Abstract
Background
Current success in transplant oncology for select liver tumors, such as hepatocellular carcinoma, has ignited international interest in liver transplantation (LT) as a therapeutic option for nonresectable colorectal liver metastases (CRLM). In the United States, the CRLM LT experience is limited to reports from a handful of centers. This study was designed to summarize donor, recipient, and transplant center characteristics and posttransplant outcomes for the indication of CRLM.
Methods
Adult, primary LT patients listed between December 2017 and March 2022 were identified by using United Network Organ Sharing database. LT for CRLM was identified from variables: “DIAG_OSTXT”; “DGN_OSTXT_TCR”; “DGN2_OSTXT_TCR”; and “MALIG_TY_OSTXT.”
Results
During this study period, 64 patients were listed, and 46 received LT for CRLM in 15 centers.
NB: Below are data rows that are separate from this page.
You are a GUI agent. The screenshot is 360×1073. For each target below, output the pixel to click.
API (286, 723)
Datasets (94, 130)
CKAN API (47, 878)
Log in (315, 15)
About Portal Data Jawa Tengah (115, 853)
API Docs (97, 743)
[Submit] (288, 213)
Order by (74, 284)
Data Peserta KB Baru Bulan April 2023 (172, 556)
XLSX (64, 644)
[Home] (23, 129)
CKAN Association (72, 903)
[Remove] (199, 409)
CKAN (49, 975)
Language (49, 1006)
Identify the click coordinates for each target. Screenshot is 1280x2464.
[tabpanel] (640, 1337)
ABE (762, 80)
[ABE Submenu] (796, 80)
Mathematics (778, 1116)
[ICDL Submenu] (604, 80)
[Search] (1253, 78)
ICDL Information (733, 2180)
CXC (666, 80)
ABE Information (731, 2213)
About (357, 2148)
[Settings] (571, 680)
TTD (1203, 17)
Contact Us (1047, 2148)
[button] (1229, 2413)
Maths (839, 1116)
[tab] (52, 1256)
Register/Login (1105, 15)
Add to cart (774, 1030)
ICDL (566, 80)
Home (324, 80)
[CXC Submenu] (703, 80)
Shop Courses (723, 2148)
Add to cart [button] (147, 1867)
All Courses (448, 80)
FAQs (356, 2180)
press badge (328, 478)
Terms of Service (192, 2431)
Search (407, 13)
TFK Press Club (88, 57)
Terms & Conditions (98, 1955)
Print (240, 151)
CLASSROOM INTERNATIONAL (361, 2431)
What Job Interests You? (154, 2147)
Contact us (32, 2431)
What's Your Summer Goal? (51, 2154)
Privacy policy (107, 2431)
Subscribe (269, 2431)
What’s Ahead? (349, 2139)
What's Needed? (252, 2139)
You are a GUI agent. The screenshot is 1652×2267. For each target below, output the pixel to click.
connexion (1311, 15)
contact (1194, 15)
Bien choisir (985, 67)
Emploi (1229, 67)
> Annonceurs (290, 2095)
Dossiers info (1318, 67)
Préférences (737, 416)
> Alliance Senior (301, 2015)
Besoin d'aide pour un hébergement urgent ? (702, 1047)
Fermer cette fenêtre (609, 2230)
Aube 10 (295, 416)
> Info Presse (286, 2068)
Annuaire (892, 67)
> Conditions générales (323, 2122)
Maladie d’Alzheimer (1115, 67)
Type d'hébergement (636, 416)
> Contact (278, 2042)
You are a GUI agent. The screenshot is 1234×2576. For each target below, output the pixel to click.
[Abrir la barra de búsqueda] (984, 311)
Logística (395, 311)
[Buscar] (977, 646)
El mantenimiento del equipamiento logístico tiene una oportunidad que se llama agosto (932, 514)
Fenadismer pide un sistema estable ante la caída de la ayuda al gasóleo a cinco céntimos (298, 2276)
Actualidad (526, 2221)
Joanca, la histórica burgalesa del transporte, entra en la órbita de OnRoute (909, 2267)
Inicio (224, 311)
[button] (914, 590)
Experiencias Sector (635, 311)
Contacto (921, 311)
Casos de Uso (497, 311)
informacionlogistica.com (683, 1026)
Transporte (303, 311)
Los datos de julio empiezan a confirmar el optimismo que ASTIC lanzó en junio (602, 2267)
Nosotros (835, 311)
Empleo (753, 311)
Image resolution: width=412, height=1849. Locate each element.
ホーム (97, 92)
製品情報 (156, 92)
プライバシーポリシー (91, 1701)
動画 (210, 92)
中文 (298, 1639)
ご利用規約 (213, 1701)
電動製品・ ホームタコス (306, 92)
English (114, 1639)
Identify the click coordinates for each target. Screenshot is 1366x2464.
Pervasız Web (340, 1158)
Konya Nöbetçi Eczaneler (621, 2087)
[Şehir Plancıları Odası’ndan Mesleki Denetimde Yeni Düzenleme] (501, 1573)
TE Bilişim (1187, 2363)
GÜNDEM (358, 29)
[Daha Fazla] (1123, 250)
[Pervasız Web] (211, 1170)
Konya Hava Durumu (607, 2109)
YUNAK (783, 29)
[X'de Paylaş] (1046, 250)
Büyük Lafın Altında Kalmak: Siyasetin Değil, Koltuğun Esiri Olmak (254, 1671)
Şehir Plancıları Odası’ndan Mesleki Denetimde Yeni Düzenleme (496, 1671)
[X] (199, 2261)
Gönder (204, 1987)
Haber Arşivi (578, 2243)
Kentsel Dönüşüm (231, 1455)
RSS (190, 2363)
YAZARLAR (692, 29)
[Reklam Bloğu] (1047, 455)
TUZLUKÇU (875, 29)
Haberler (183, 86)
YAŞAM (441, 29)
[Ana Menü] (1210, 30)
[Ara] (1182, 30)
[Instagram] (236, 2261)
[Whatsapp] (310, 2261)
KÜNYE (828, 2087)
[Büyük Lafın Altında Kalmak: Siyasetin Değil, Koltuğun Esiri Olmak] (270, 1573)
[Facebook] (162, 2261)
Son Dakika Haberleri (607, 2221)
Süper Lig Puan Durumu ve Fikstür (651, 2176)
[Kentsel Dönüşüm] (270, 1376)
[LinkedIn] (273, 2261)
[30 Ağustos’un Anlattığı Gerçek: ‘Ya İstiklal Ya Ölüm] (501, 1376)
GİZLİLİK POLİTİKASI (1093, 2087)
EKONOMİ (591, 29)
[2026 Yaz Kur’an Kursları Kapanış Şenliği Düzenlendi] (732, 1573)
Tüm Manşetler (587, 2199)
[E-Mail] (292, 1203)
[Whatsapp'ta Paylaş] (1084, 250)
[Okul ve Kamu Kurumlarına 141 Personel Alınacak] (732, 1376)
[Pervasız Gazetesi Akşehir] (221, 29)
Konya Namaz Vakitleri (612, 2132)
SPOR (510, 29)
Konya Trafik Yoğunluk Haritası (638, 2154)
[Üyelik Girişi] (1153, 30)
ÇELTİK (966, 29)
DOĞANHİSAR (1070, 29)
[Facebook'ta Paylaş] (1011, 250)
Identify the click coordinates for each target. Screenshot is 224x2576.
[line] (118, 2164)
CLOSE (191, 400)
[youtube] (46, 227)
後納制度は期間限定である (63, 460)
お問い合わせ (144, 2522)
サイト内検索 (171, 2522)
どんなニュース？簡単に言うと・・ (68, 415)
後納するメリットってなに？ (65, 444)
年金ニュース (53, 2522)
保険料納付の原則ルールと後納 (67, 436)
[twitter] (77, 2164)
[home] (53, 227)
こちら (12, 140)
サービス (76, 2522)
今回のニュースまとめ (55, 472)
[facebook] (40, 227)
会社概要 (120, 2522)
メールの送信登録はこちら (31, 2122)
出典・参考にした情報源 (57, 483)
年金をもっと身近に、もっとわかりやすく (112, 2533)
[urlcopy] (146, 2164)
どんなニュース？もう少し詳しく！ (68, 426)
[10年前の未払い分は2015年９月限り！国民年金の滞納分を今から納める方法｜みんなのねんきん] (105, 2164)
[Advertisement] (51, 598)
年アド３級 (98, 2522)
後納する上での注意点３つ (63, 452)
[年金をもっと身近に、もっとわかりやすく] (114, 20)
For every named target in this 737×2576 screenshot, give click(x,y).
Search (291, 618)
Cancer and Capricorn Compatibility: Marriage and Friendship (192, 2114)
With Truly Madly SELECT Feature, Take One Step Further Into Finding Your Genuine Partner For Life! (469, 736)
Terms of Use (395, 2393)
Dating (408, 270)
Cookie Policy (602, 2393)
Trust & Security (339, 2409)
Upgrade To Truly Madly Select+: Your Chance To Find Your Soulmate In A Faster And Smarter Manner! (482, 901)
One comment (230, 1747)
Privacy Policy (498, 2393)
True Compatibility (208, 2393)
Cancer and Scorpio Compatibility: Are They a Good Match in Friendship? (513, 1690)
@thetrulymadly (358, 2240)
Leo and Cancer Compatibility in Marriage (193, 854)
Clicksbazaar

Of 46 patients who underwent LT for CRLM, 26 patients (56.5%) received LTs using living donor LT (LDLT), and 20 patients received LT using deceased donor (DDLT) (43.5%). The median laboratory MELD-Na score at the time of listing was statistically similar between the LDLT and DDLT groups (8 vs. 9, P = 0.14). This persisted at the time of LT (8 vs. 12, P = 0.06). The 1-, 2-, and 3-year, disease-free, survival rates were 75.1, 53.7, and 53.7%. Overall survival rates were 89.0, 60.4, and 60.4%, respectively.
Conclusions
This first comprehensive U.S. analysis of LT for CRLM suggests a burgeoning interest in high-volume U.S. transplant centers. Strategies to optimize patient selection are limited by the scarce oncologic history provided in UNOS data, warranting a separate registry to study LT in CRLM.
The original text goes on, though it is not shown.